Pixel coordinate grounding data

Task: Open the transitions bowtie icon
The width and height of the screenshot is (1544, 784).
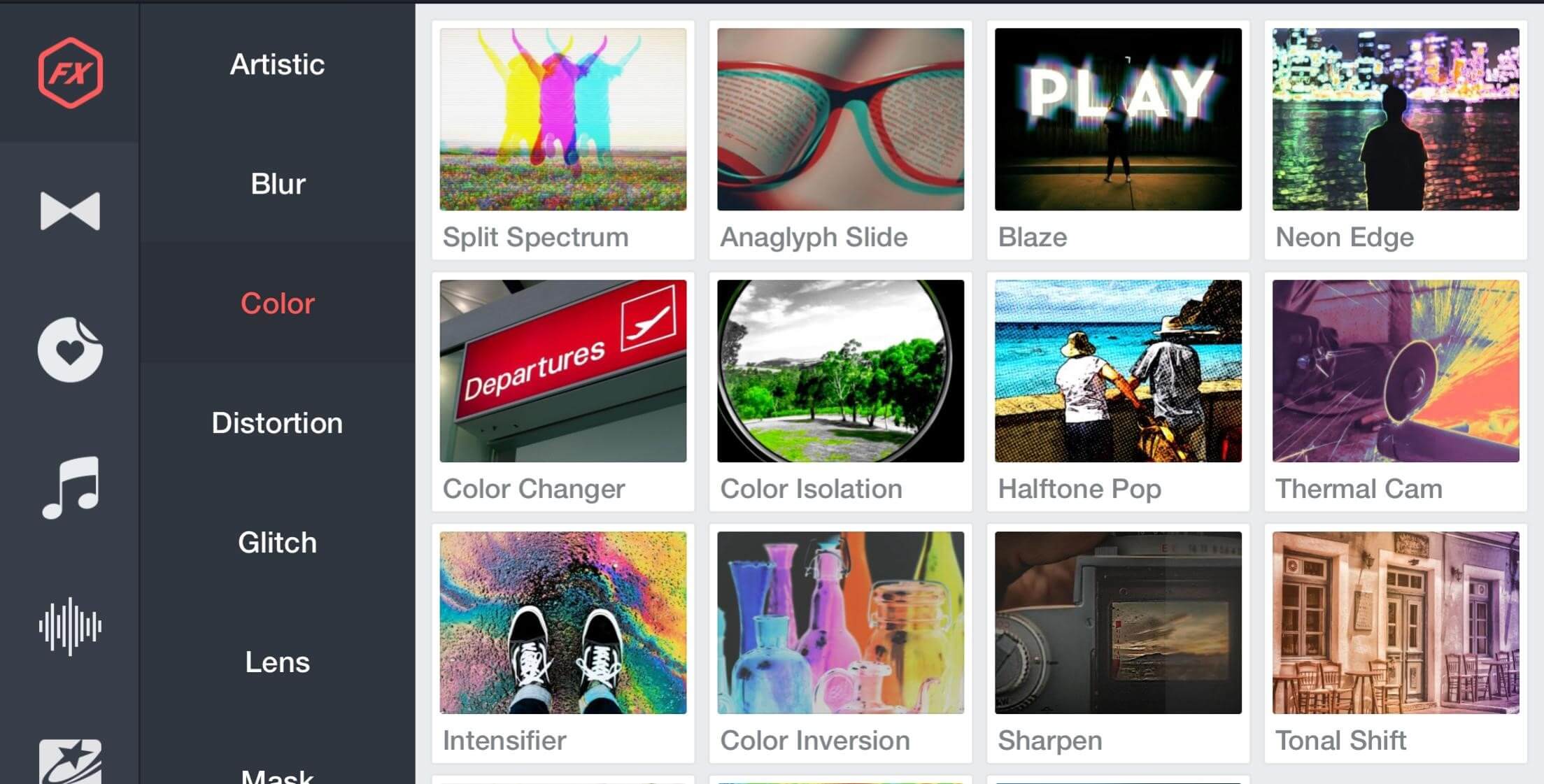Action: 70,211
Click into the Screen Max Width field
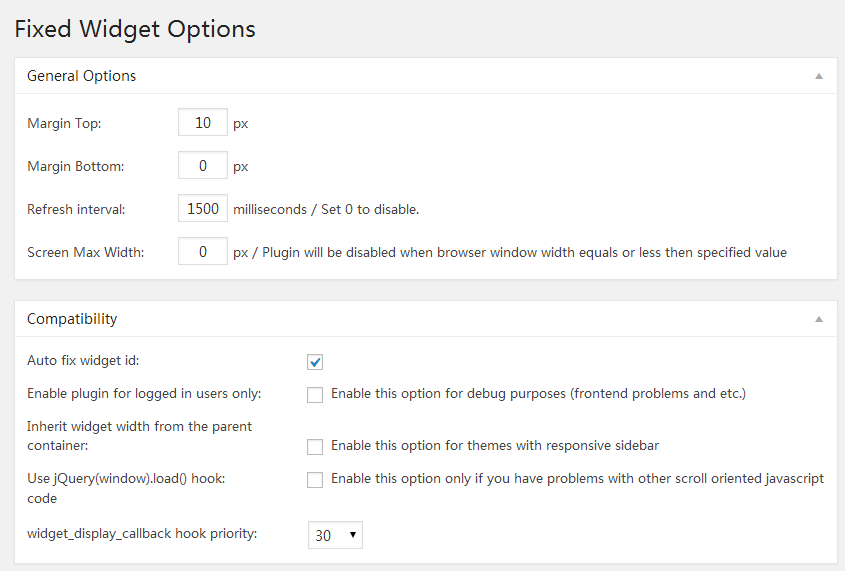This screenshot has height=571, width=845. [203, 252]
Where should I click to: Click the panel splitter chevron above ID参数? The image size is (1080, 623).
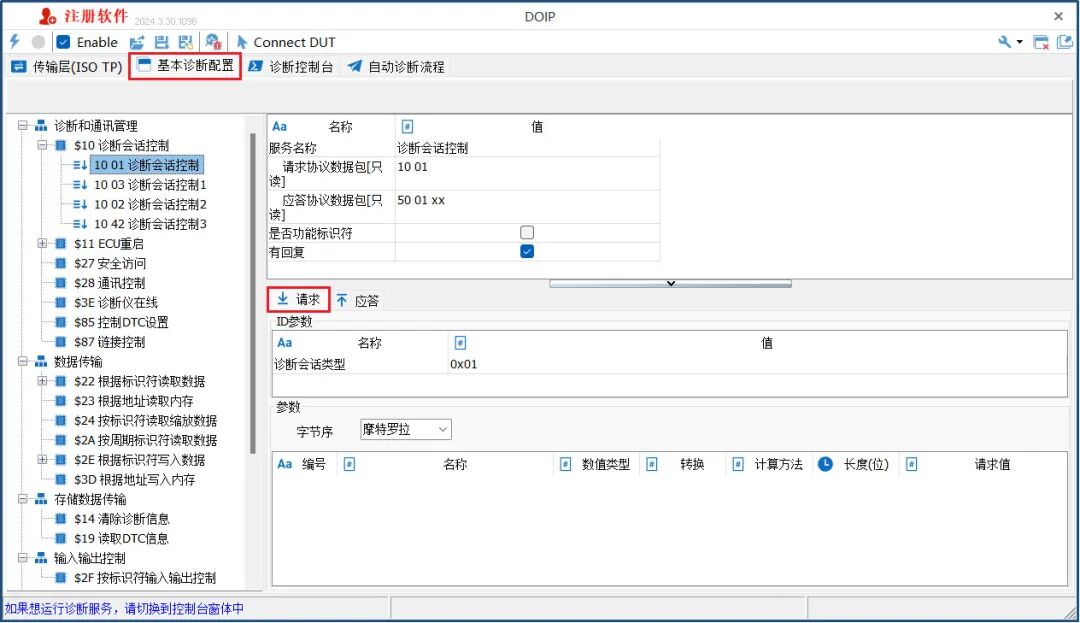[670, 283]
--
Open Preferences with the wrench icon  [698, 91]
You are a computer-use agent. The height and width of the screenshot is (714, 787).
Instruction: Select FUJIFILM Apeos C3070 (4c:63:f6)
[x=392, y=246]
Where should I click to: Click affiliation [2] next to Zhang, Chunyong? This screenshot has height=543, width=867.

TASK BRIEF
Report each line of the records that holds the word "icon".

EXERCISE RESULT
Task: Open the transitions bowtie icon
Open Preferences with the wrench icon  [698, 91]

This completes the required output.